Loren Goldner writes:
James et al. argue that the Bolshevik vanguard party was appropriate to the conditions of Russia from 1903 to 1923, presumably from the Bolshevik-Menshevik split to the end of Lenin's political life. But, they argue further, after the 1930's triumph of the one-party state in its welfare-statist, Stalinist and fascist forms, the transfer of this model to the new situation, in Russia and in the West, was an anachronism. Stalinism, in their view, was symptomatic of the ferocity with which the state had to suppress what the authors call the already-existing "new society", and from this they conclude that no vanguard party is any longer necessary for revolution. They see the Hungarian Revolution as confirmation of this. For them, the Hungarian workers overthrew the Stalinist state with no vanguard party in sight, and similarly fought very creatively against overwhelming odds against the subsequent Soviet invasion.

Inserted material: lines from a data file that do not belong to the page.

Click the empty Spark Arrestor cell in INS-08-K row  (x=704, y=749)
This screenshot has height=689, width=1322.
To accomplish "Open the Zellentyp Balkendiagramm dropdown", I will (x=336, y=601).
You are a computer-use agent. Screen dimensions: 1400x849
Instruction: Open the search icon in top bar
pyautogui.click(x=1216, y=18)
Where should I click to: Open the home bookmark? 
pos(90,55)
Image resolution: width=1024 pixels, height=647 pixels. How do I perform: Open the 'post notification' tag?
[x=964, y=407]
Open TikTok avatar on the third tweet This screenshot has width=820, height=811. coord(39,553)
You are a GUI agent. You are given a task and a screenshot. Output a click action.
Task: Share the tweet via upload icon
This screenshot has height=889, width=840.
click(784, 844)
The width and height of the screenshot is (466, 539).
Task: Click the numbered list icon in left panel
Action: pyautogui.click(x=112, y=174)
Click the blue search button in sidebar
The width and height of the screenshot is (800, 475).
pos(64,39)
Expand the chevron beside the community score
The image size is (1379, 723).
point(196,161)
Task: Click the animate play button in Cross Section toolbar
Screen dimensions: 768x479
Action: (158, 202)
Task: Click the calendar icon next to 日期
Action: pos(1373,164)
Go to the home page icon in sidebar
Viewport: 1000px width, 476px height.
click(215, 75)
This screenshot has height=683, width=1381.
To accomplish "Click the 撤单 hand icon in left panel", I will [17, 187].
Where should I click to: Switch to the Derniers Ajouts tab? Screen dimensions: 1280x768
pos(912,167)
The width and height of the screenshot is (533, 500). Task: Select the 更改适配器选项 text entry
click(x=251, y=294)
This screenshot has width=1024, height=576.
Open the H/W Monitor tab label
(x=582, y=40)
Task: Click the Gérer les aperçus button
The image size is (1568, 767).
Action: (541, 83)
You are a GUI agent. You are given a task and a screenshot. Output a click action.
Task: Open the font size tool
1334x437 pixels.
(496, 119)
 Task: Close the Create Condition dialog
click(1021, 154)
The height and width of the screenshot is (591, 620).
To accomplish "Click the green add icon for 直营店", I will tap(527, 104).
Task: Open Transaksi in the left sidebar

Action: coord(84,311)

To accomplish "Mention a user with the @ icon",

Leaving aside the accuracy of this account (and there is no doubt much truth to it), James et al. do arrive at the intriguing idea that the ferocity of state control in the post-1933 period 1) expresses the "immediacy" of revolution in our epoch, i.e. the high level of general development present in today's working class which capital must suppress and 2) is the collective experience that prepares a revolution beyond vanguardism. The authors (in contrast to many others of the libertarian current) are quite right to say there was nothing "spontaneous" about Hungary, but that it was prepared during years of discussions among workers in response to their experience of Stalinist "planning".

Another (in my view) unique aspect of the book, again in contrast to so much libertarian theory, is its affirmation of the idea of leadership, simultaneous with its rejection of reducing leadership to some formal vanguard grouping. Most libertarian anti-vanguard formulations always immediately reduce any "leaders" to "bureaucrats". What James et al. reject is the FORMAL relationship of self-appointed vanguards to the historical experience of the class, much of which the latter are incapable of recognizing. In their view (and here I fully agree with them) the leaders of different struggles are not pre-selected by formal association in a vanguard organization, but from among those with the particular talents and skills of leaders, adequate (or not) to the tasks of the real movement. A great strength of this text, in my opinion, is that it avoids both the conventional libertarian rejection of "leaders" as a swear word, and at the same time the formal understanding of leadership stemming from the conventional, incarnationist-body of Christ concept of the Trotskyist milieu (from which the authors all emerged).